Delta also became dominant in South Africa’s Gauteng province in June, the National Institute for Communicable Diseases said. Samples analyzed showed that 53% of infections this month in Gauteng were due to delta and 37% to the beta variant first identified in South Africa, the NICD said in a statement on Tuesday. In May, 64% of Gauteng’s cases were due to beta.
Indonesia to Enforce Stricter Curbs (7:51 a.m. NY)
Indonesia is set to enforce stricter curbs in a bid to halt increasing infections. The new restrictions will be comprehensive, and people living in worst-infected areas will be encouraged to stay at home and avoid non-essential travel, Alexander Ginting, a member of the Covid-19 task force, said in an interview with MetroTV. The government is still finalizing the plan.
Denmark to Buy Pfizer Shots from Romania: DR (7:41 a.m. NY)
Denmark is planning to buy a “substantial” amount of Pfizer/BioNTech vaccines from Romania, state broadcaster DR reported, citing a letter from the health ministry shared with parties in parliament.
The opportunity to buy the extra shots is possible because of low uptake of vaccines in Romania, the report said. Denmark is currently only using the jabs from Pfizer and Moderna after removing shots from Johnson & Johnson and AstraZeneca over blood clot concerns.
EU Identifies 5 Potential Therapies (6:30 a.m. NY)

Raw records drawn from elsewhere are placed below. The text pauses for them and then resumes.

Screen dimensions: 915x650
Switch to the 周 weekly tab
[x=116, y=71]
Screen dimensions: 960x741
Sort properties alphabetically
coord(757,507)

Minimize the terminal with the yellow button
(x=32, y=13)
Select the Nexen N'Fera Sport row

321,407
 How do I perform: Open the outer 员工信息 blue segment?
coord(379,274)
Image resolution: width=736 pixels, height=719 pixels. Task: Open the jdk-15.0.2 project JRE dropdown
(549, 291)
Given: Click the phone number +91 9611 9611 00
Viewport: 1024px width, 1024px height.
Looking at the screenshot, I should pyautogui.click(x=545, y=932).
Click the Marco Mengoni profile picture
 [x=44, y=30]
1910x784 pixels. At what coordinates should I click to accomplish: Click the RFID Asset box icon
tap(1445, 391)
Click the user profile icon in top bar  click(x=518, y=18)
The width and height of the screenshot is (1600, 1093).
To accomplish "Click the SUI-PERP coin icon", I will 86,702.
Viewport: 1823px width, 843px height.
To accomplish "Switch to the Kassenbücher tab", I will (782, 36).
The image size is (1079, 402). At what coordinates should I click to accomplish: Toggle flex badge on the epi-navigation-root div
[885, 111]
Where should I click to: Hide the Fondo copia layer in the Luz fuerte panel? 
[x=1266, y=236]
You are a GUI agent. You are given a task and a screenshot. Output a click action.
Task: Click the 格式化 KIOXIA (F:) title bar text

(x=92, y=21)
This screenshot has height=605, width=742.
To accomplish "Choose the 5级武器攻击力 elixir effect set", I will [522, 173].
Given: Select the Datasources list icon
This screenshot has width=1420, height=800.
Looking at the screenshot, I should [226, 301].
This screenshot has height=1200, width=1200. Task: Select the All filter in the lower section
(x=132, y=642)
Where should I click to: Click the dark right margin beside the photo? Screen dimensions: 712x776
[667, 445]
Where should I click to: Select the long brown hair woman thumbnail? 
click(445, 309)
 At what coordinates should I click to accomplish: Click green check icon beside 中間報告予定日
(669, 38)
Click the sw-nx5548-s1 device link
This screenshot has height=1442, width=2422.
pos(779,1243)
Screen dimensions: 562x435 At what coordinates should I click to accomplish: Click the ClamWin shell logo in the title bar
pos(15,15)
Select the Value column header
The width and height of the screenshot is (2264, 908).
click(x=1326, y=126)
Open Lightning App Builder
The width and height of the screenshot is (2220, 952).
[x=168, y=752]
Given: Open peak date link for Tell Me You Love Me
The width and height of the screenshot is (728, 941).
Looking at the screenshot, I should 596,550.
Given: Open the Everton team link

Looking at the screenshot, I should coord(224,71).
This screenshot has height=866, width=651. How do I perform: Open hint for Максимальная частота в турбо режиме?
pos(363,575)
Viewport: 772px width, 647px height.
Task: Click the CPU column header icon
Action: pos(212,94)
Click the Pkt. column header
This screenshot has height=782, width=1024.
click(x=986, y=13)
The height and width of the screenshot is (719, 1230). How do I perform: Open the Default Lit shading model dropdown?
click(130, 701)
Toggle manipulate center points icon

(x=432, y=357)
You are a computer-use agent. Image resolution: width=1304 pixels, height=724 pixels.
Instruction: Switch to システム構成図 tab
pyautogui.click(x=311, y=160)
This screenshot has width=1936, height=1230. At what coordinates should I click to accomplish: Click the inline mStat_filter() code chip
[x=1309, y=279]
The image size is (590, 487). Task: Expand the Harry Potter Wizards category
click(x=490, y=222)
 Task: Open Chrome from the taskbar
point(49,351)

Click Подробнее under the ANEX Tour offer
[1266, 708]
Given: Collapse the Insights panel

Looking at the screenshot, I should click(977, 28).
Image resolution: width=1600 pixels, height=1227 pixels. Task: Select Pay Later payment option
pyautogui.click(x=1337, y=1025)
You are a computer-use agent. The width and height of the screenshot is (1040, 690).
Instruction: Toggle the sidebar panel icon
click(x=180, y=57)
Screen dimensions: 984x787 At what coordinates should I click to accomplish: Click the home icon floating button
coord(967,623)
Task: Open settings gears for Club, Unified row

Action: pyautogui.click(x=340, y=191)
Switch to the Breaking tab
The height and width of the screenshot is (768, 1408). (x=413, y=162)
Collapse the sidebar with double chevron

Five drug candidates have been identified in the European Union as therapies that may help fight the pandemic. Four are monoclonal antibodies under rolling review by the European Medicines Agency. A fifth is Eli Lilly’s baricitinib immunosuppressant, which has a marketing authorization that could be extended to include the treatment of Covid-19.
The agency will start more rolling reviews of promising therapeutics by year-end, subject to research and development outcomes.
Russia to Miss Target Vaccination Rate (6:27 a.m. NY)
Russia will miss President Vladimir Putin’s goal of vaccinating 60% of adults by the fall, according to Kremlin spokesman Dmitry Peskov. The country is in the midst of a new wave of infections driven by the delta variant, with authorities reporting the highest daily number of new deaths Tuesday. About 14% of the population has received at least one shot.
Singapore Cases Stay Low (5:15 a.m. NY)
Singaporean officials identified five new local cases, staying within range of the previous day’s figures, as the government speeds up its vaccination program. All cases detected were linked to earlier infections.